THE TASK — Could you print, exactly and without pictures, only the lines from the one with "The height and width of the screenshot is (688, 688)." through the end of the records below?

DATA RECORDS —
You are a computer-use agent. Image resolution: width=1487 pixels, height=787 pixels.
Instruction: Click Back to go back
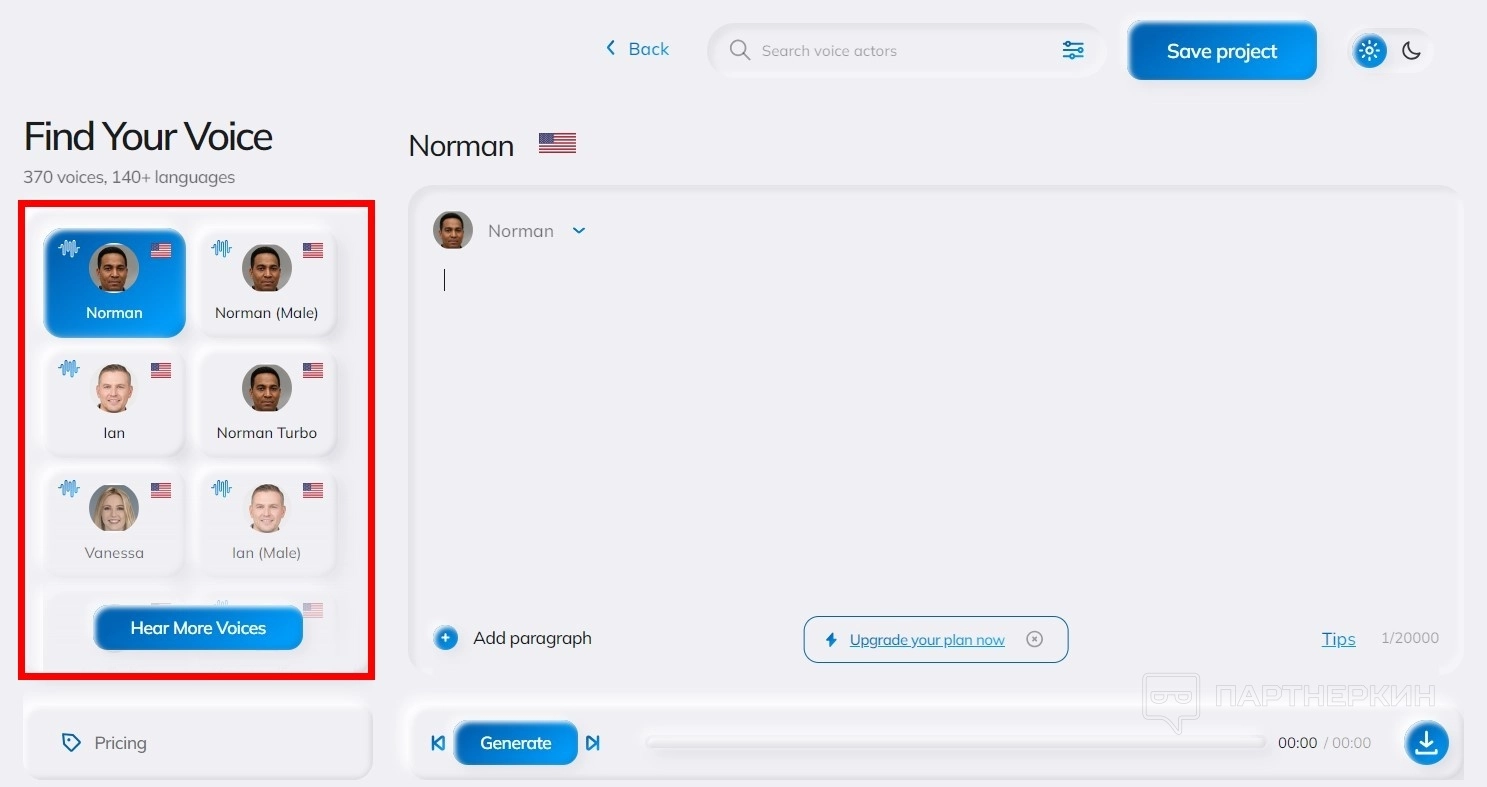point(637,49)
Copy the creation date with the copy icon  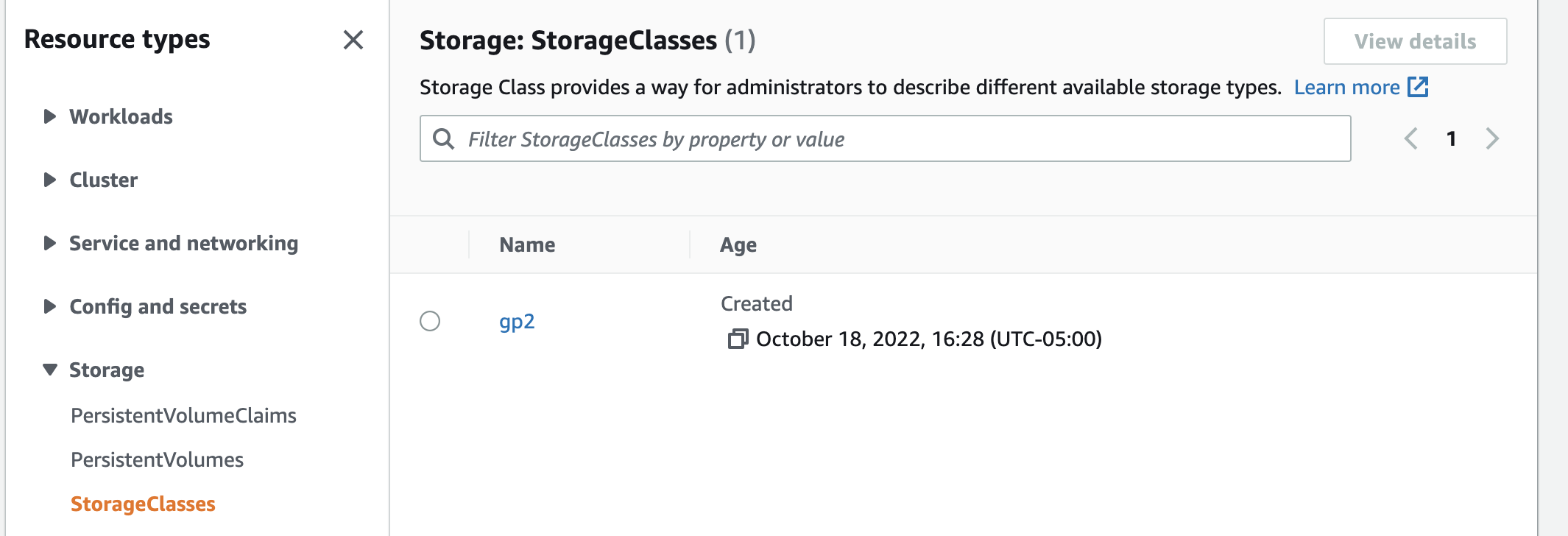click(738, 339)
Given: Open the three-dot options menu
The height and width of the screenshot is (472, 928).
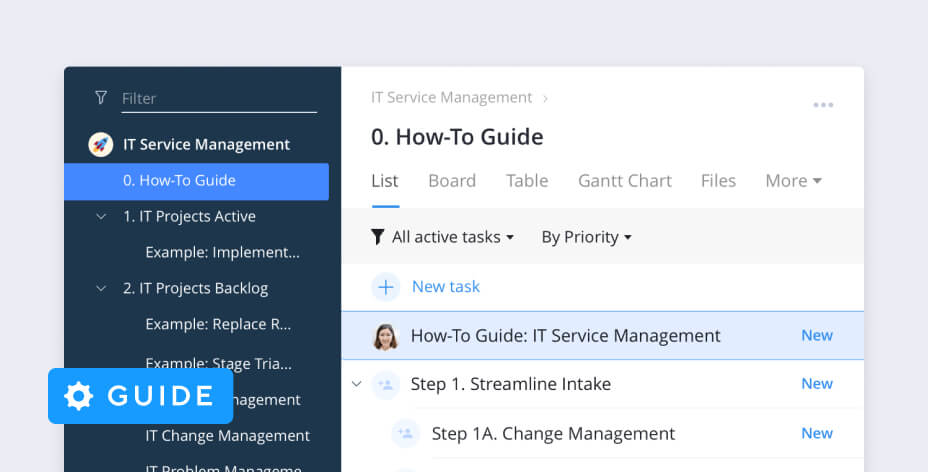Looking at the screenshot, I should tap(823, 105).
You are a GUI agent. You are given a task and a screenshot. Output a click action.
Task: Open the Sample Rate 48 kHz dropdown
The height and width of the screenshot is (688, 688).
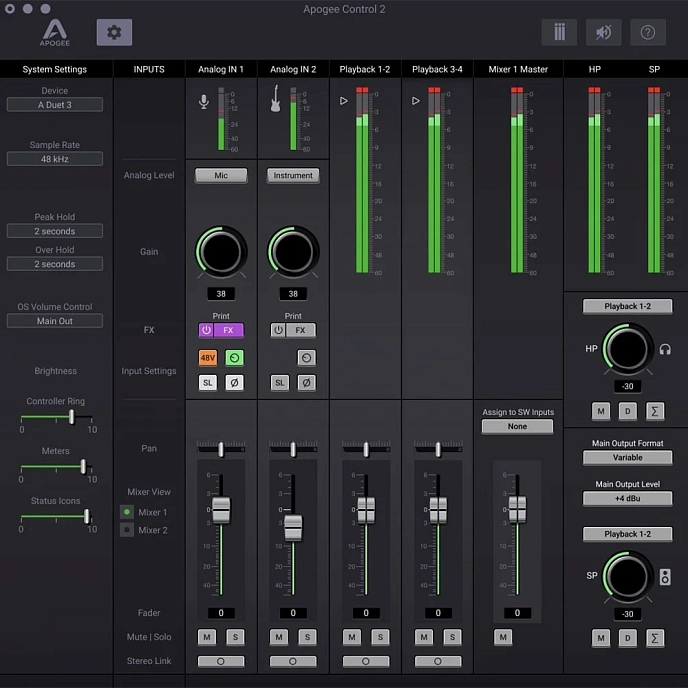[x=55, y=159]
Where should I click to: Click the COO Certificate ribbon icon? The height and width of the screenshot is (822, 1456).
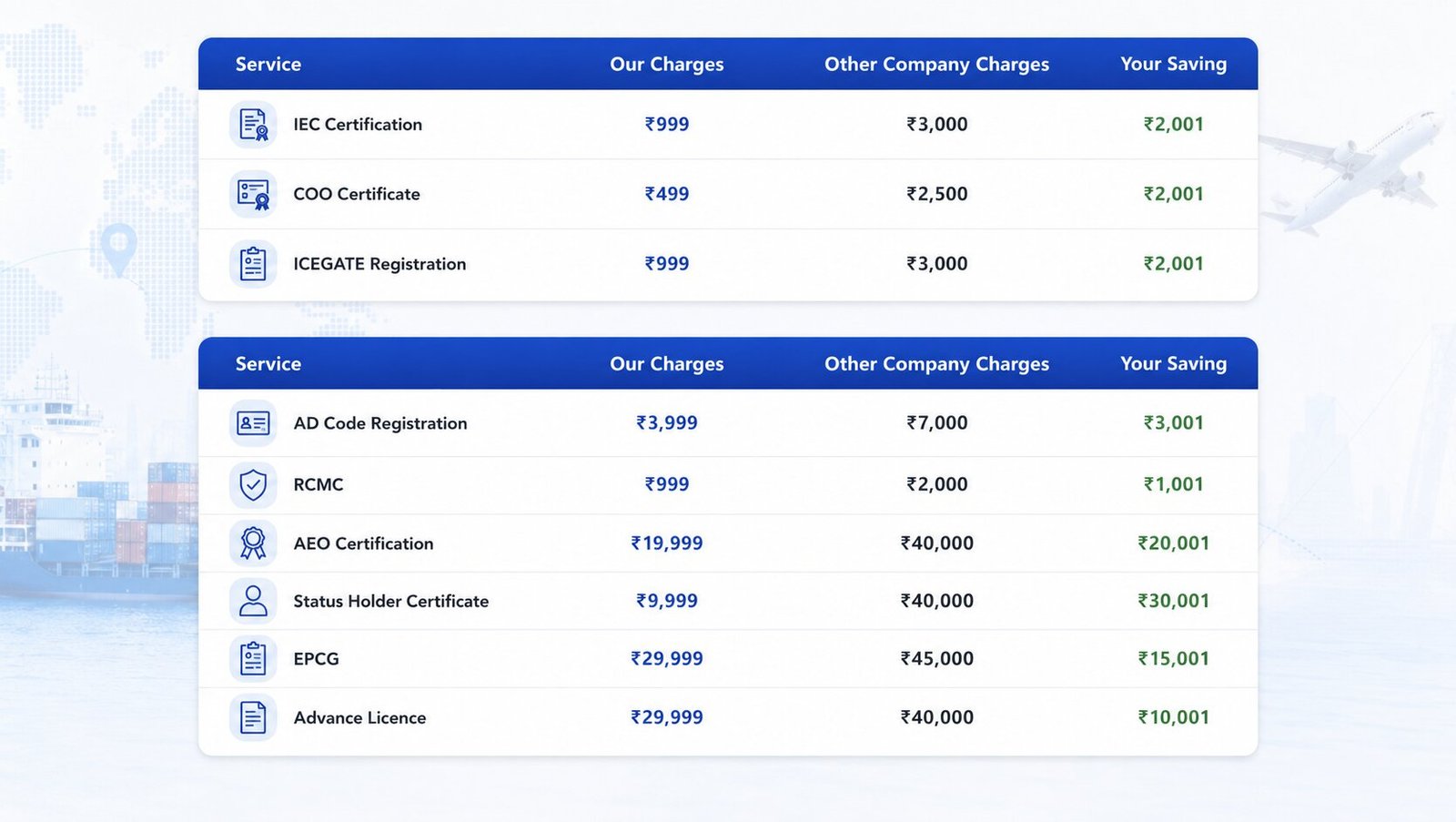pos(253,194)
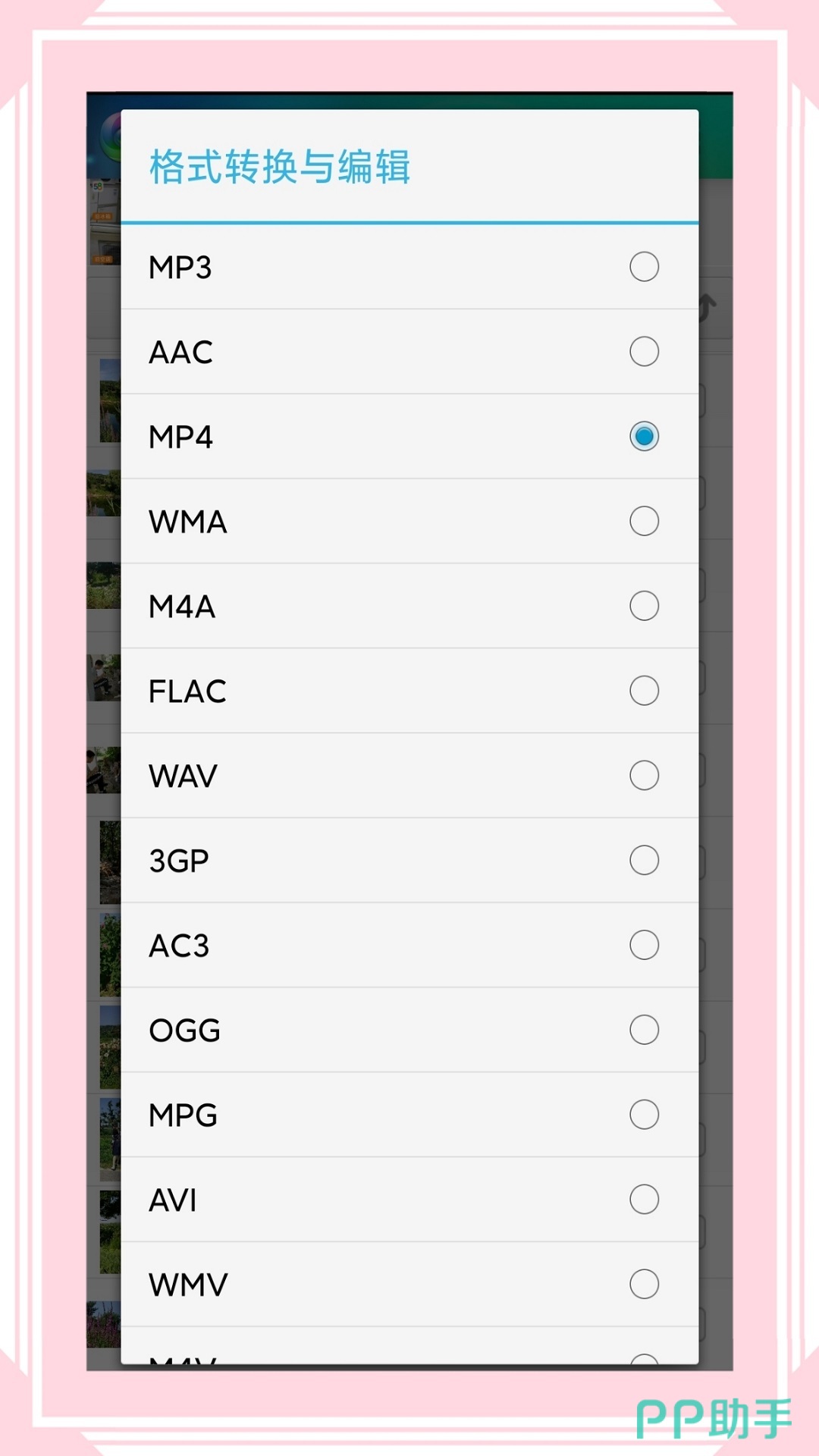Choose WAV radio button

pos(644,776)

RESULT OF THIS TASK —
The height and width of the screenshot is (688, 688).
[x=55, y=159]
Where should I click to: Click the COO Certificate ribbon icon? The height and width of the screenshot is (822, 1456).
pos(253,194)
Choose WAV radio button

pos(644,776)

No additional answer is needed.